The U.S. Food and Drug Administration (FDA) has placed an immediate clinical hold on Sarepta Therapeutics’ investigational gene therapy trials for limb girdle muscular dystrophy following three patient deaths potentially linked to the company’s treatments.

The agency announced the action on Friday, citing serious safety concerns and “unreasonable and significant risk” to study participants. The FDA also revoked the company’s platform technology designation and requested Sarepta voluntarily halt shipments of its approved drug Elevidys, which the company refused to do.

Newsweek reached out to Sarepta Therapeutics via email on Sunday after normal business hours for comment.

Why It Matters

This regulatory intervention represents a significant safety measure in the gene therapy field, affecting both ongoing clinical trials and an already approved treatment for Duchenne muscular dystrophy.

The decision could impact treatment options for families dealing with these devastating muscle-wasting diseases. Duchenne muscular dystrophy is a rare and serious genetic condition that worsens over time, leading to weakness and wasting away of the body’s muscles.

What To Know

The three deaths resulted from acute liver failure in patients treated with either Elevidys or investigational therapies using the same AAVrh74 viral vector technology. One fatality occurred during a clinical trial for limb girdle muscular dystrophy treatment.

Elevidys is an adeno-associated virus vector-based gene therapy designed to deliver a gene that leads to production of a shortened protein that contains selected domains of the dystrophin protein present in normal muscle cells. The disease occurs due to a defective gene that results in abnormalities in, or absence of, dystrophin, a protein that helps keep the body’s muscle cells intact.

The drug received traditional approval for ambulatory DMD patients aged 4 and older on June 20, 2024, while maintaining accelerated approval for non-ambulatory patients since June 22, 2023. Under accelerated approval, companies must conduct confirmatory studies to verify clinical benefit. Given the new safety concerns, the FDA has notified Sarepta that the drug’s indication should be restricted to ambulatory patients only.

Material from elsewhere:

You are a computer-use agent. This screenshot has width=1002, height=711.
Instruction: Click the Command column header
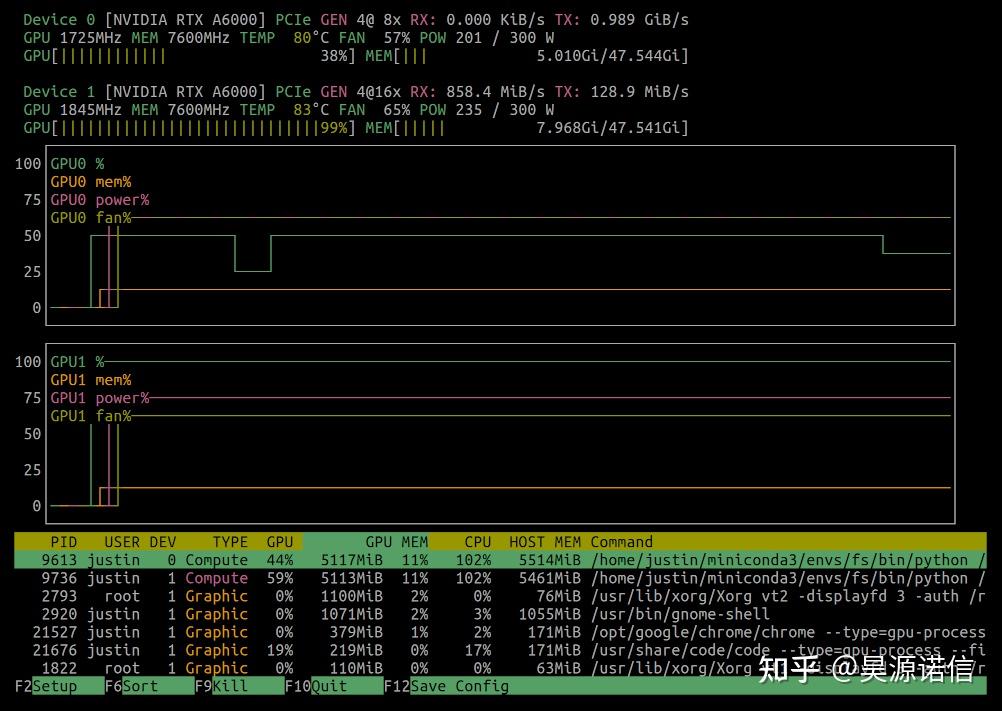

The FDA revoked the platform technology designation for Sarepta’s AAVrh74 Platform Technology because the preliminary evidence is insufficient to demonstrate that the technology has the potential to be incorporated in multiple drugs without adverse safety effects.

What People Are Saying

FDA Commissioner Marty Makary, M.D., M.P.H.: “Today, we’ve shown that this FDA takes swift action when patient safety is at risk. We believe in access to drugs for unmet medical needs but are not afraid to take immediate action when a serious safety signal emerges.”

Dr. Vinay Prasad, Director of FDA’s Center for Biologics Evaluation and Research: “Protecting patient safety is our highest priority, and the FDA will not allow products whose harms are greater than benefits. The FDA will halt any clinical trial of an investigational product if clinical trial participants would be exposed to an unreasonable and significant risk of illness or injury.”

What Happens Next

The FDA will continue investigating the risk of acute liver failure and other serious outcomes following gene therapies using Sarepta’s AAVrh74 platform technology. The agency has committed to taking additional regulatory actions as needed to protect patients.

For current Elevidys patients, the FDA is focusing its safety investigation on ambulatory patients while restricting the drug’s use in non-ambulatory patients.